The Bar’s Professionalism Committee developed a Civility Mentor/Facilitator Program that provides a mechanism by which lawyers practicing in Oakland County may confidentially seek to resolve civility issues between counsel through guidance/facilitation by a trained volunteer mentor/facilitator attorney.
Grand Rapids Bar Association
Lawyers in Grand Rapids who are interested in opportunities to enhance professional development, maintain professional relationships among lawyers, and improve public understanding and respect for the legal system (over 80 percent of area lawyers) are members of the Grand Rapids Bar Association.
The Association offers an informative monthly newsletter, 12 professional sections, and 20 to 25 high quality, reasonably priced continuing legal education (CLE) programs each year. Seminars cover a broad range of topics and are offered at times that fit busy practitioners’ schedules. Members and newer lawyers receive special price incentives. In partnership with Grand Valley State University, the Association is able to offer special seminars in the business, international, and law practice related areas.
Since 1989, the Association has worked aggressively to increase diversity at all levels within the Kent County legal profession. Several successful programs include Minority Jury Representation, which has contributed to a significant increase in minority jurors; the Clerkship Program, which has encouraged a number of law students to accept clerkships in Grand Rapids—and to later live and practice in the area; and women lawyers, working with Grand Valley State University, continue to improve the retention of women lawyers in firms.
The Association’s Lawyer Referral and Information Service (LRIS), which opened in 1949, offers an outstanding public service and an avenue for lawyers to build their practices. Volunteer attorneys are made available each month at senior centers and offer free and reduced cost services to low-income senior citizens.
In 2001, the LRIS will partner with Legal Aid of West Michigan, the Dispute Resolution Center, and several other community resources to open the Legal Assistance Center in Kent County’s new Hall of Justice. The Center will provide a central location for citizens dealing with legal issues.
The law library, long the cornerstone of the Grand Rapids Bar, will, if approved by the members of the Association and in partnership with Grand Valley State University, be transferred to the University’s new downtown campus this summer. It will be maintained by the University, but will remain available to Bar members—with special research assistance and other privileges for members.
As the Grand Rapids Bar moves forward into the new millennium, plans are underway to strengthen and increase services to the lawyers of Kent County.

================================

» DIRECTIONS
According to the bar association text, in what year did the Grand Rapids Bar Association's Lawyer Referral and Information Service open?

» EXTRACTED ENTRIES
================================

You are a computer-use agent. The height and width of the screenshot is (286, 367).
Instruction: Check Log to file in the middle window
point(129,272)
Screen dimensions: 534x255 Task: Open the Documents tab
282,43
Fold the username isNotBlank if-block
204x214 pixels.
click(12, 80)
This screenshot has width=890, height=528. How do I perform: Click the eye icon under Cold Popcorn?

================================

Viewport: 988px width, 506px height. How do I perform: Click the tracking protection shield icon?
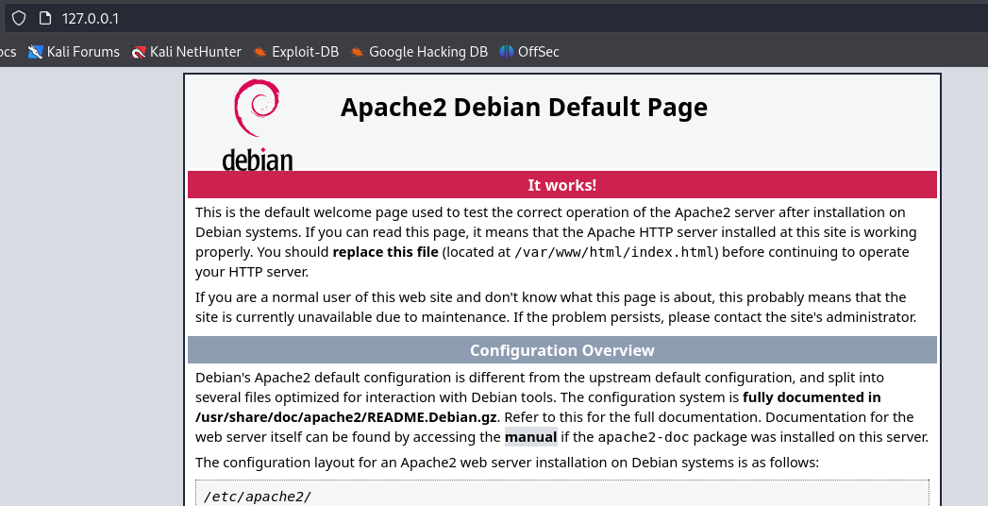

================================

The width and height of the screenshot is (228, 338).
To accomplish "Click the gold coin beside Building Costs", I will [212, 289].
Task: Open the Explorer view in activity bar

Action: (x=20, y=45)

================================

» IN RESPONSE
1949